Diyarbakir (Turkey) (AFP)
A Turkish court on Monday sentenced a prominent Kurdish former lawmaker who went on a months-long hunger strike to more than 22 years in jail on terror-related charges.
Leyla Guven, an opposition Peoples’ Democratic Party (HDP) deputy who was stripped of her parliamentary immunity in June, was convicted of membership of a terror group and disseminating terror propaganda for outlawed Kurdish militants, an AFP reporter said.
The 56-year-old gained international attention by launching a 200-day hunger strike in 2018 in a bid to end jailed Kurdish leader Abdullah Ocalan’s isolation by securing him access to his family and lawyers.
Ocalan’s Kurdistan Workers’ Party (PKK), which is blacklisted by Ankara and its Western allies as a terror group, has been waging an insurgency against the Turkish state since 1984 that has killed tens of thousands.
The government has jailed dozens of mayors and other HDP officials in the past year over the party’s suspected links to the PKK, which it strongly denies.
The crackdown has alarmed global human rights groups and further strained Turkey’s uneasy relations with the European Union, which is increasingly concerned by the nationalist policies of President Recep Tayyip Erdogan.
Guven was not present at Monday’s court hearing in the predominantly Kurdish southeastern city of Diyarbakir, and her whereabouts were not immediately clear.
Her legal team told AFP it would appeal the verdict.

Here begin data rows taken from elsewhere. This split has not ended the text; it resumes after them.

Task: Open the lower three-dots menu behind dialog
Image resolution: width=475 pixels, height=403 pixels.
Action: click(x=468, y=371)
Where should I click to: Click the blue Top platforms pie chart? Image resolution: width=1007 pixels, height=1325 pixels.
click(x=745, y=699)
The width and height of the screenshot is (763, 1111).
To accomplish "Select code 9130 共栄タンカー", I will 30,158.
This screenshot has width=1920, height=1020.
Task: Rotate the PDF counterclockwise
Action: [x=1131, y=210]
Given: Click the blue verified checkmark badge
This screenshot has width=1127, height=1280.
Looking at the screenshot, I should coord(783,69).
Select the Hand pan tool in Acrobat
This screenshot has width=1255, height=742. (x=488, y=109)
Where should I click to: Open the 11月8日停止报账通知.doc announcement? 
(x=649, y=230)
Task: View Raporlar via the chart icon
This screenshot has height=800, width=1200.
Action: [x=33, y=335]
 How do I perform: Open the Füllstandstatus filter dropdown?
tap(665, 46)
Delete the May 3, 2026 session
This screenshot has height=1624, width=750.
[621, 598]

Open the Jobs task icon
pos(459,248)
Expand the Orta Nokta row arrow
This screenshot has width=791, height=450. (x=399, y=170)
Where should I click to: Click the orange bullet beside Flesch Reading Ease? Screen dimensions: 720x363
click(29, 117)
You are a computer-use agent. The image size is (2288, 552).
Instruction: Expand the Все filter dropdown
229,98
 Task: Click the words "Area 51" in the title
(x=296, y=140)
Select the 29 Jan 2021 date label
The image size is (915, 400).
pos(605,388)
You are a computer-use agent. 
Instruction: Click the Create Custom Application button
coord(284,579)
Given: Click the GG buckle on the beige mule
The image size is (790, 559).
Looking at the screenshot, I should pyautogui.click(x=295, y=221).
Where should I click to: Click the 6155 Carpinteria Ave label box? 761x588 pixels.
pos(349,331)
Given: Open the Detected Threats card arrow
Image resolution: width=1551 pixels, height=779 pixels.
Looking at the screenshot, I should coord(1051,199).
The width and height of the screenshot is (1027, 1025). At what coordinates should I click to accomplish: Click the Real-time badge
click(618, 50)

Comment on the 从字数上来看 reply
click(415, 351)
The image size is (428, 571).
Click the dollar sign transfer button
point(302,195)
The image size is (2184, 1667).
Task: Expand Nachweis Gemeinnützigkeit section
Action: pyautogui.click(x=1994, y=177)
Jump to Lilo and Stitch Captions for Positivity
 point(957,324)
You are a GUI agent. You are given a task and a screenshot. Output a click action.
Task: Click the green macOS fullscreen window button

The court ordered Guven’s immediate arrest.
– ‘Enemy of the law’-
Ocalan has been serving a life sentence for treason on a prison island off Istanbul since his 1999 capture in Kenya by the Turkish MIT intelligence service.
Despite his almost complete isolation, he remains a dominant, almost legendary figure of the Kurdish insurgency and the movement generally in Turkey, Syria and Iraq.
In May last year, Ocalan called for an end to hunger strikes by thousands of jailed supporters in Turkey, who were surviving by drinking only salty and sugary water.
Ocalan was allowed to meet his brother Mehmet for the first time in more than two years on January 12 last year, but details of the meeting have not been made public.
In May last year, he was granted permission to see his lawyers for the first time in eight years.
Guven was in custody on separate charges when she launched her hunger strike.
She was freed under judicial control last year after serving a one-year term for labelling the Turkish military operation against a Syrian Kurdish militia an “invasion”.
“I uttered a scream in the dark… I started by daring to die for this cause,” Guven told AFP in an interview at her home last year when she was on the hunger strike.
Guven’s daughter Sabiha Temizkan said her mother was convicted for her work with the pro-Kurdish Democratic Society Congress (DTK), a civil society group which has not been banned by the Turkish state but remains under close scrutiny.
In a tweet, Temizkan called the Turkish government “the enemy of the law”.